Когда Грей вел их к угловым кабинетам, на некоторых мониторах Алекс успел заметить лица с явно восточными чертами. Вернее, ближневосточными. Рядом с портретами на боковой вертикальной полосе размещались какие-то данные, видимо, имеющие отношение к изображенной личности. Во всем помещении Алекс не увидел ни единого листка бумаги.
– Мы безбумажники, – шутливо произнес Грей, и это замечание повергло Алекса в шок.
«Неужели этот человек, помимо всего прочего, может читать мысли?»
– По крайней мере те, что здесь служат, – продолжил Грей. – Лично я по-прежнему люблю заносить свои мысли на бумагу. – Остановившись у более просторного, чем другие, кабинета с прозрачными стенами высотой не менее шести футов (в остальных они едва достигали уровня груди), Грей сказал: – Вот тут работал Патрик Джонсон.
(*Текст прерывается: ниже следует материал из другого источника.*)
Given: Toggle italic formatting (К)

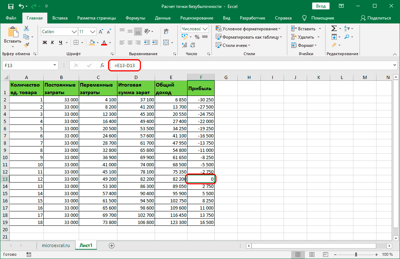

– Как я понимаю, он не был рядовым сотрудником, – заметила Симпсон.
– Да. Он осуществлял контроль за ходом обработки данных обо всех подозреваемых в терроризме лицах. После того, как НЦПОО вошел в нашу структуру, мы объединили их сотрудников, также как и файлы, с нашими. Это идеальное сочетание. Но мы, естественно, никоим образом не хотели ущемлять интересы секретной службы, поэтому Джонсон и ему подобные остались в двойном подчинении.
Грей произнес эти слова величественным тоном, а Алекс подумал, оглядывая кабинет: «Великодушный, но абсолютно бесполезный жест, поскольку мы не можем контролировать работу этих служащих двойного подчинения».